**Required action:** The expected output is an exact restatement of all the records.

[Records drawn from a dataset]
* * *

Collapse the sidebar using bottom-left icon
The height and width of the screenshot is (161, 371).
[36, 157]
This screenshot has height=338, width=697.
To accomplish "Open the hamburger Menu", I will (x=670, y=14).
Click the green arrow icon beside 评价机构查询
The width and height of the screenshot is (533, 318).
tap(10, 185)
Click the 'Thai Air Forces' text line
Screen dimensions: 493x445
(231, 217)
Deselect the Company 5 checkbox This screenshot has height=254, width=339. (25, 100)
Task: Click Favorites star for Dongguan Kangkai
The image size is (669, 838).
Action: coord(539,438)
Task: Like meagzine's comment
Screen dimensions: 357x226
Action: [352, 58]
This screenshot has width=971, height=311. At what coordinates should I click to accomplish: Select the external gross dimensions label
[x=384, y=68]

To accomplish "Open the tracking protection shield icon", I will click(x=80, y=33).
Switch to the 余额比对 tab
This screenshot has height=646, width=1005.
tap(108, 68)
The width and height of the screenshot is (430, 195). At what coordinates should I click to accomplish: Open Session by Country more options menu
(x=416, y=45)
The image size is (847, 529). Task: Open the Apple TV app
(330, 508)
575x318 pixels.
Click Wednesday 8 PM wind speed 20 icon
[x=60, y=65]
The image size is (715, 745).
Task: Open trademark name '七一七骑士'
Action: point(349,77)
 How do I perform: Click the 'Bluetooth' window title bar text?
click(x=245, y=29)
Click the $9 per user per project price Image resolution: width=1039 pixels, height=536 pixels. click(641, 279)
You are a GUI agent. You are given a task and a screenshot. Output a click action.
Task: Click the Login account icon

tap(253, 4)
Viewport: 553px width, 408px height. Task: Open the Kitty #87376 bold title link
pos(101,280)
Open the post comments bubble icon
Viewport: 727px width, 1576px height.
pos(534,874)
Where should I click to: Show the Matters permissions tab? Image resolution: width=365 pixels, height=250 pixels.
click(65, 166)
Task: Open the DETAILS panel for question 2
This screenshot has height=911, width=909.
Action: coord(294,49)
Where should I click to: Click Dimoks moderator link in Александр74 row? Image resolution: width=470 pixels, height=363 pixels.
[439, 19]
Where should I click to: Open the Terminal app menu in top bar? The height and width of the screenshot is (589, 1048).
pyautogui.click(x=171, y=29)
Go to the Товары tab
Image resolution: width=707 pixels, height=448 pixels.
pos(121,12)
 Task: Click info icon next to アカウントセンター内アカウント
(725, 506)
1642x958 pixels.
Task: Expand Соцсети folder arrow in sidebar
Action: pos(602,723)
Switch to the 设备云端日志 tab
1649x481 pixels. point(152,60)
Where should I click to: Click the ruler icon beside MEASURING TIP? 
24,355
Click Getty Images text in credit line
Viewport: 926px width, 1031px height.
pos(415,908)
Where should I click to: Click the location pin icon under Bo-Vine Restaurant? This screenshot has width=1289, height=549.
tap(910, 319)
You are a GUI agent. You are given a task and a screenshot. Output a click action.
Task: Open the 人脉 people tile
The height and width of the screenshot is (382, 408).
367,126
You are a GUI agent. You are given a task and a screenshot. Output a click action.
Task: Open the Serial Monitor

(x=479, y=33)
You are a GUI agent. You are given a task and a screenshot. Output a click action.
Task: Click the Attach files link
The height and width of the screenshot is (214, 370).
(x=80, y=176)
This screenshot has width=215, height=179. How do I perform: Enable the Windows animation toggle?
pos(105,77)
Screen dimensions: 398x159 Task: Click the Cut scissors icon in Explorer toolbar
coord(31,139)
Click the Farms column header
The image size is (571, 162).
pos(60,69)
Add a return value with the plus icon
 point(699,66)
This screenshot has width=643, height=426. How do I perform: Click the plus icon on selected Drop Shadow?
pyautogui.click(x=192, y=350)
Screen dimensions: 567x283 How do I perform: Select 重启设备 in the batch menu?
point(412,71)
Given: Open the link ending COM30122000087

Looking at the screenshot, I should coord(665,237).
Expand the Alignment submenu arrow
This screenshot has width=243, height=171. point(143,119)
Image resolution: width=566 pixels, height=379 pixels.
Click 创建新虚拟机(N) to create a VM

* * *

**Answer for this exercise:**
Collapse the sidebar using bottom-left icon
The height and width of the screenshot is (161, 371).
[36, 157]
This screenshot has height=338, width=697.
To accomplish "Open the hamburger Menu", I will (x=670, y=14).
Click the green arrow icon beside 评价机构查询
The width and height of the screenshot is (533, 318).
tap(10, 185)
Click the 'Thai Air Forces' text line
Screen dimensions: 493x445
(231, 217)
Deselect the Company 5 checkbox This screenshot has height=254, width=339. (25, 100)
Task: Click Favorites star for Dongguan Kangkai
The image size is (669, 838).
Action: coord(539,438)
Task: Like meagzine's comment
Screen dimensions: 357x226
Action: [352, 58]
This screenshot has width=971, height=311. At what coordinates should I click to accomplish: Select the external gross dimensions label
[x=384, y=68]

To accomplish "Open the tracking protection shield icon", I will click(x=80, y=33).
Switch to the 余额比对 tab
This screenshot has height=646, width=1005.
tap(108, 68)
The width and height of the screenshot is (430, 195). At what coordinates should I click to accomplish: Open Session by Country more options menu
(x=416, y=45)
The image size is (847, 529). Task: Open the Apple TV app
(330, 508)
575x318 pixels.
Click Wednesday 8 PM wind speed 20 icon
[x=60, y=65]
The image size is (715, 745).
Task: Open trademark name '七一七骑士'
Action: point(349,77)
 How do I perform: Click the 'Bluetooth' window title bar text?
click(x=245, y=29)
Click the $9 per user per project price Image resolution: width=1039 pixels, height=536 pixels. click(641, 279)
You are a GUI agent. You are given a task and a screenshot. Output a click action.
Task: Click the Login account icon

tap(253, 4)
Viewport: 553px width, 408px height. Task: Open the Kitty #87376 bold title link
pos(101,280)
Open the post comments bubble icon
Viewport: 727px width, 1576px height.
pos(534,874)
Where should I click to: Show the Matters permissions tab? Image resolution: width=365 pixels, height=250 pixels.
click(65, 166)
Task: Open the DETAILS panel for question 2
This screenshot has height=911, width=909.
Action: coord(294,49)
Where should I click to: Click Dimoks moderator link in Александр74 row? Image resolution: width=470 pixels, height=363 pixels.
[439, 19]
Where should I click to: Open the Terminal app menu in top bar? The height and width of the screenshot is (589, 1048).
pyautogui.click(x=171, y=29)
Go to the Товары tab
Image resolution: width=707 pixels, height=448 pixels.
pos(121,12)
 Task: Click info icon next to アカウントセンター内アカウント
(725, 506)
1642x958 pixels.
Task: Expand Соцсети folder arrow in sidebar
Action: pos(602,723)
Switch to the 设备云端日志 tab
1649x481 pixels. point(152,60)
Where should I click to: Click the ruler icon beside MEASURING TIP? 
24,355
Click Getty Images text in credit line
Viewport: 926px width, 1031px height.
pos(415,908)
Where should I click to: Click the location pin icon under Bo-Vine Restaurant? This screenshot has width=1289, height=549.
tap(910, 319)
You are a GUI agent. You are given a task and a screenshot. Output a click action.
Task: Open the 人脉 people tile
The height and width of the screenshot is (382, 408).
367,126
You are a GUI agent. You are given a task and a screenshot. Output a click action.
Task: Open the Serial Monitor

(x=479, y=33)
You are a GUI agent. You are given a task and a screenshot. Output a click action.
Task: Click the Attach files link
The height and width of the screenshot is (214, 370).
(x=80, y=176)
This screenshot has width=215, height=179. How do I perform: Enable the Windows animation toggle?
pos(105,77)
Screen dimensions: 398x159 Task: Click the Cut scissors icon in Explorer toolbar
coord(31,139)
Click the Farms column header
The image size is (571, 162).
pos(60,69)
Add a return value with the plus icon
 point(699,66)
This screenshot has width=643, height=426. How do I perform: Click the plus icon on selected Drop Shadow?
pyautogui.click(x=192, y=350)
Screen dimensions: 567x283 How do I perform: Select 重启设备 in the batch menu?
point(412,71)
Given: Open the link ending COM30122000087

Looking at the screenshot, I should coord(665,237).
Expand the Alignment submenu arrow
This screenshot has width=243, height=171. point(143,119)
Image resolution: width=566 pixels, height=379 pixels.
Click 创建新虚拟机(N) to create a VM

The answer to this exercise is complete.